Diriez-vous que l’environnement de travail évolue vers une approche plus globale de la santé et de la sécurité des travailleurs et si oui, en quoi ?
Dr.G.S. : Aujourd’hui, beaucoup d’organisations, de praticiens et de chercheurs continuent certainement d’appliquer une approche traditionnelle de la santé. J’ai pour ma part le sentiment qu’il faut tendre vers une approche plus globale. Il nous faut admettre que les comportements adoptés au travail et les risques auxquels le travailleur s’expose en termes de santé et de sécurité sont intimement liés à l’expérience de l’environnement professionnel. Ce qui doit amener à prendre en considération différents critères importants : le contexte social, le contexte physique, l’expérience de l’environnement de travail et l’environnement professionnel. Ne pas tenir compte des facteurs qui influencent ces comportements ou ces risques nous prive d’une chance de pouvoir y remédier efficacement. Notre but est donc de compléter l’approche traditionnelle des problématiques de santé et de sécurité au travail par un décryptage des différents mécanismes par lesquels le travail influe sur la santé des travailleurs.
Au-delà des conséquences pour la santé des travailleurs, nous avons commencé à nous intéresser aux répercussions de ces risques sur les employeurs. Nous cherchons à identifier les facteurs de risque susceptibles de se répercuter sur l’absentéisme ou le taux de rotation des effectifs, les coûts de santé et autres facteurs certes importants pour les employés, mais aussi source de préoccupation pour les employeurs. Par exemple, nous avons étudié les effets de l’intimidation et du harcèlement au travail et leur corrélation avec une demande accrue de prise en charge psychologique. Nous voyons à ce seul exemple que l’expérience de l’environnement de travail peut avoir un coût direct (prise en charge thérapeutique) ou indirect (absentéisme ou présentéisme, chiffre d’affaires).
Quels seraient les domaines à améliorer selon vous ?

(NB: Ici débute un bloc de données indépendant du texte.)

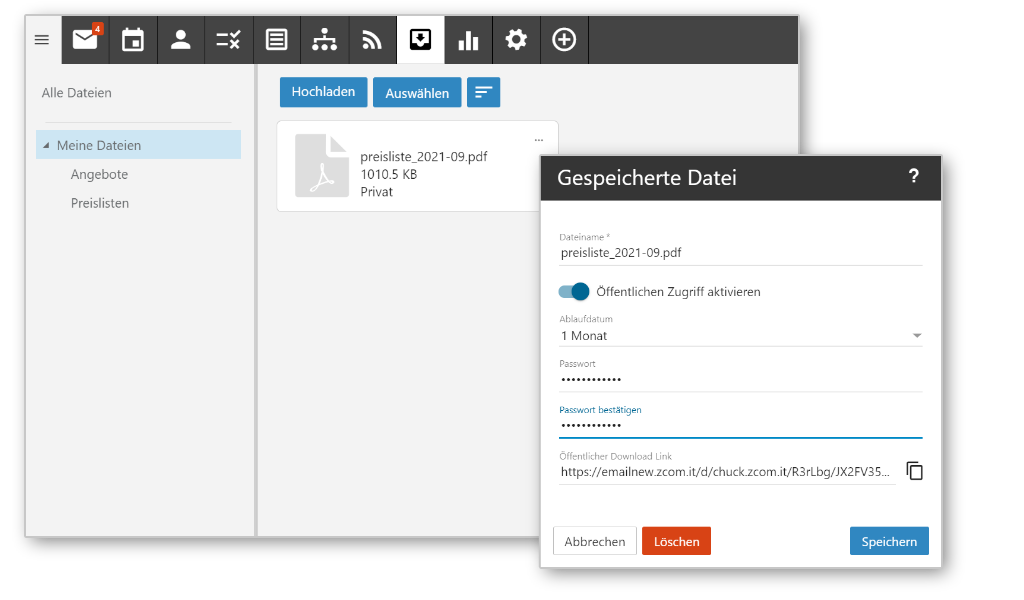Open the Notes document icon
Screen dimensions: 1024x600
277,40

Dr.G.S. : Nous avons beaucoup axé notre approche sur le risque et la prévention en cherchant à maintenir un niveau de santé minimum, mais peut-être ne nous sommes-nous pas suffisamment intéressés à la notion d’épanouissement. En quoi le travail peut-il rendre heureux et épanoui ? Le besoin de se recentrer sur les éléments positifs se ressent de plus en plus. Par exemple, ne plus seulement chercher à réduire le phénomène d’intimidation, mais plutôt à créer un environnement qui donne envie aux gens d’aller y travailler.
Le Retour sur Investissement restera-t-il le critère de mesure de référence dans ce nouveau mode d’appréhension globale du bien-être ?

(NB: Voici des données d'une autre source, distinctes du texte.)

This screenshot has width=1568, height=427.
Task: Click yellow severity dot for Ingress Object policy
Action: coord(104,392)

Dr.G.S. : Les experts tendent de plus en plus à privilégier la notion de valeur ajoutée à celle des coûts. Il arrive que la valeur ajoutée dépasse l’investissement, notamment lorsqu’elle s’exprime par une amélioration du moral, ou contribue à forger une image positive de l’entreprise.

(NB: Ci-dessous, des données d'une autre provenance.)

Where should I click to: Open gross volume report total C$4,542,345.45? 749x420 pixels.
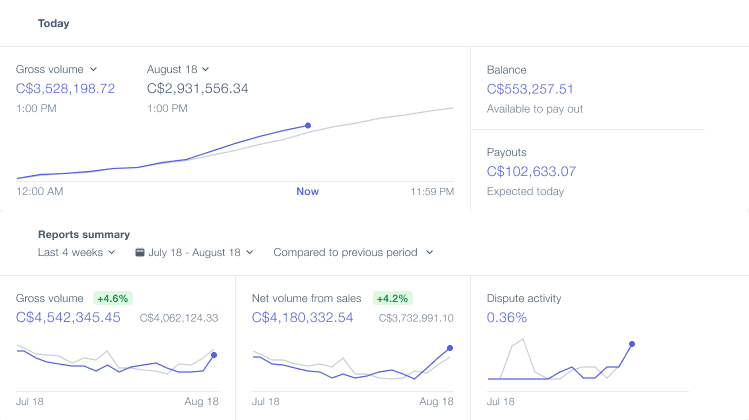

Si nous replaçons ces problématiques dans une perspective mondiale, observe-t-on des différences régionales ?
Dr.G.S. : Nous échangeons avec des individus d’un tas de lieux différents. En Europe, certains de ces facteurs organisationnels et les dimensions sociopsychologiques du travail sont depuis longtemps à l’étude. Les Australiens placent les conditions de travail au cœur d’une approche intégrée de la santé et de la sécurité. Nous collaborons aussi étroitement avec le Chili et le Brésil autour de certaines de ces approches. Tous ces exemples illustrent une tendance globale à la convergence de ces enjeux.